Canada, a continent-spanning country occupying the northern half of North America, has an intriguing relationship with the north – as a space and as an idea. The north is central to the perception of Canada – both by Canadians and by non-Canadians – and yet the precise contours of an idea that is at once geographical and cultural remains fraught.
In the following course, we will undertake a review of central texts about the Canadian north. We will consider the fascinating ways in which the north exercises a powerful, and at times contradictory, pull on the Canadian imagination as a place of concrete historical and geo-physical reality, but also of mythic power.

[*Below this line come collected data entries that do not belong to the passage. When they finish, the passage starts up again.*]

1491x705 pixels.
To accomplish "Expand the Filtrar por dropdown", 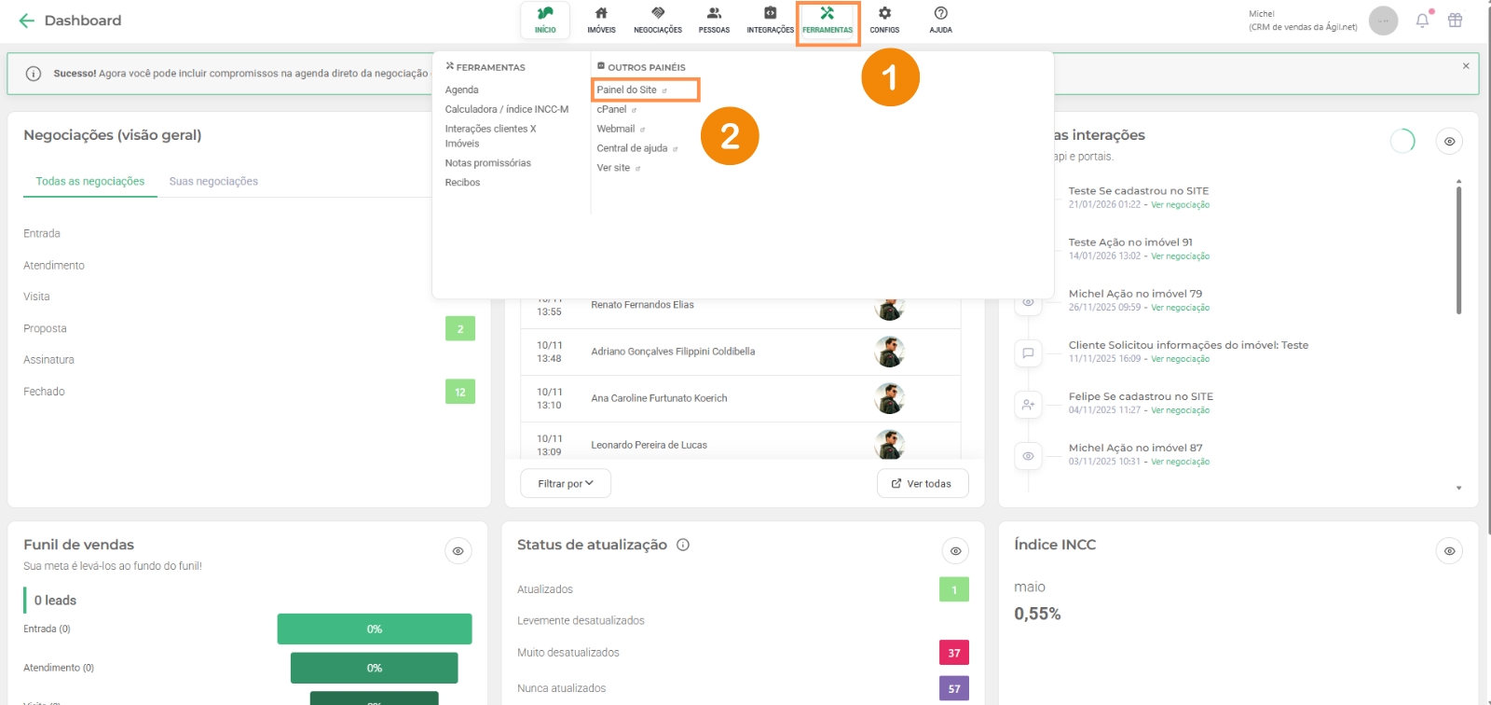I will tap(565, 483).
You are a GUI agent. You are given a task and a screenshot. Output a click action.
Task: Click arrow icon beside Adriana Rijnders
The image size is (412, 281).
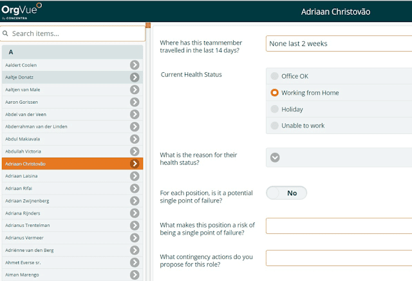click(x=135, y=213)
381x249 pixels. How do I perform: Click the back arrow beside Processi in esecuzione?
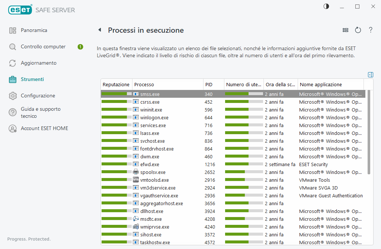pyautogui.click(x=99, y=30)
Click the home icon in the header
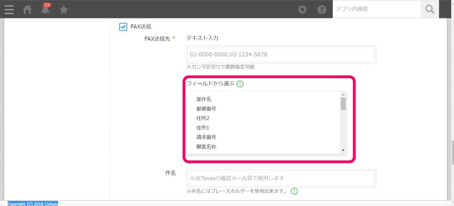 click(x=27, y=9)
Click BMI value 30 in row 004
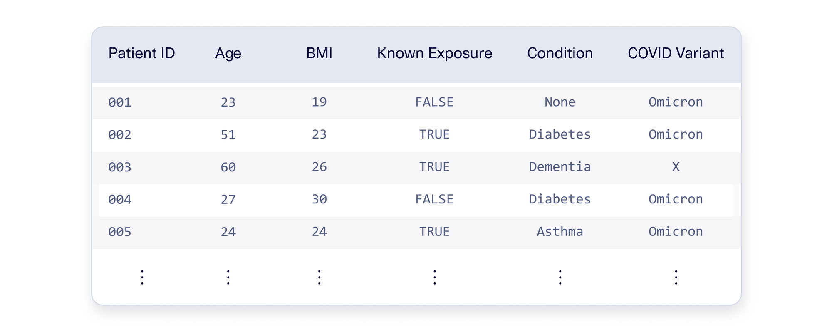This screenshot has height=332, width=832. coord(319,199)
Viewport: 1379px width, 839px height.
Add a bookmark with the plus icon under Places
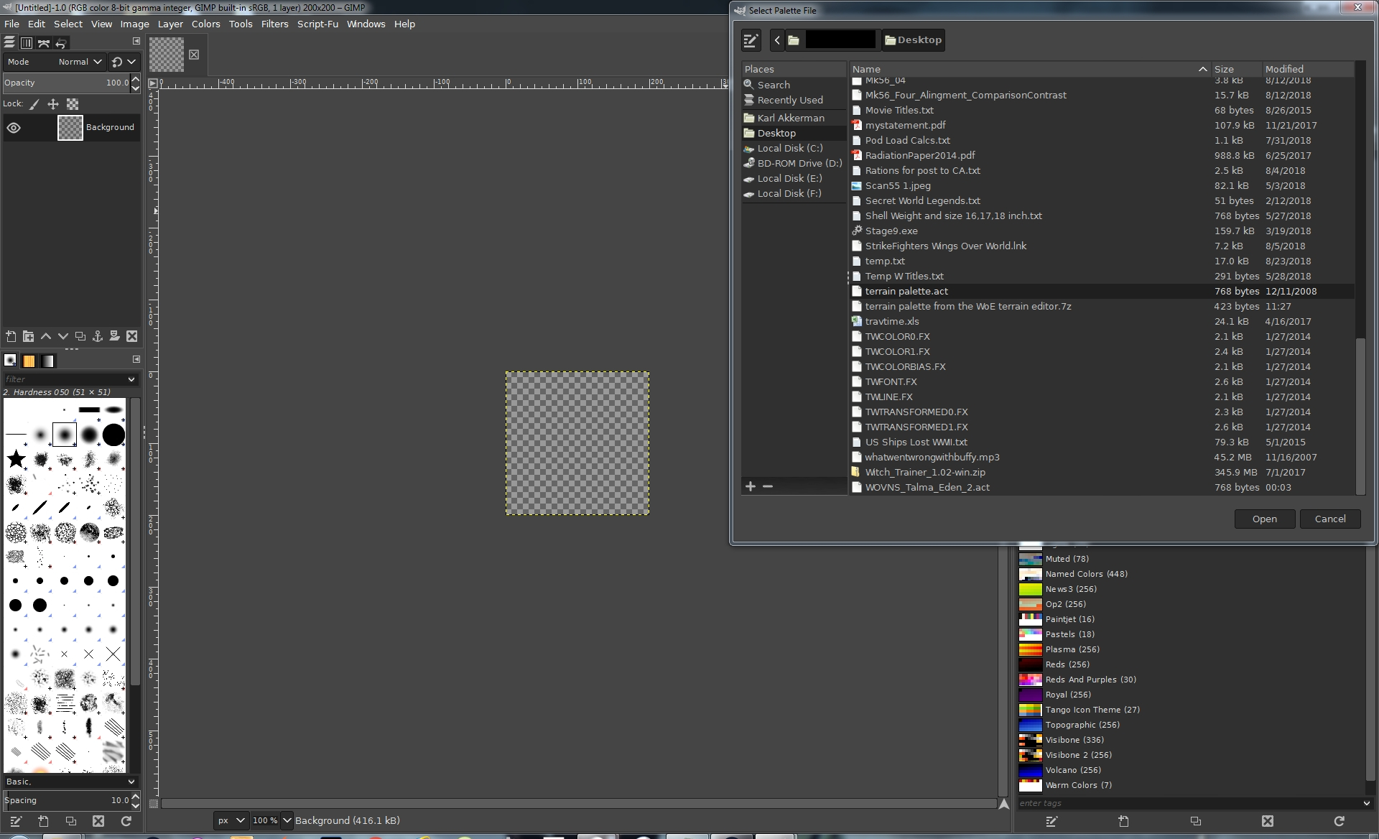pyautogui.click(x=751, y=486)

Tentative List of Required Reading:
Samuel Hearne, A Journey from Prince of Wales’s Fort, in Hudson Bay, to the Northern Ocean (excerpts provided by course instructor), 1795
Robert Service ”The Cremation of Sam McGee,” 1907
Rudy Wiebe, A Discovery of Strangers, 1994
Tomson Highway, The Kiss of the Fur Queen, 1998
Keith Ross Leckie, Coppermine, 2010
Possible work of secondary literature:
Margaret Atwood, Strange Things: The Malevolent North in Canadian Literature, 1995
N.B. Course Requirements: Course readings
Presentation on a relevant topic of the student’s choice
Final essay of approximately 15 - 20 pp.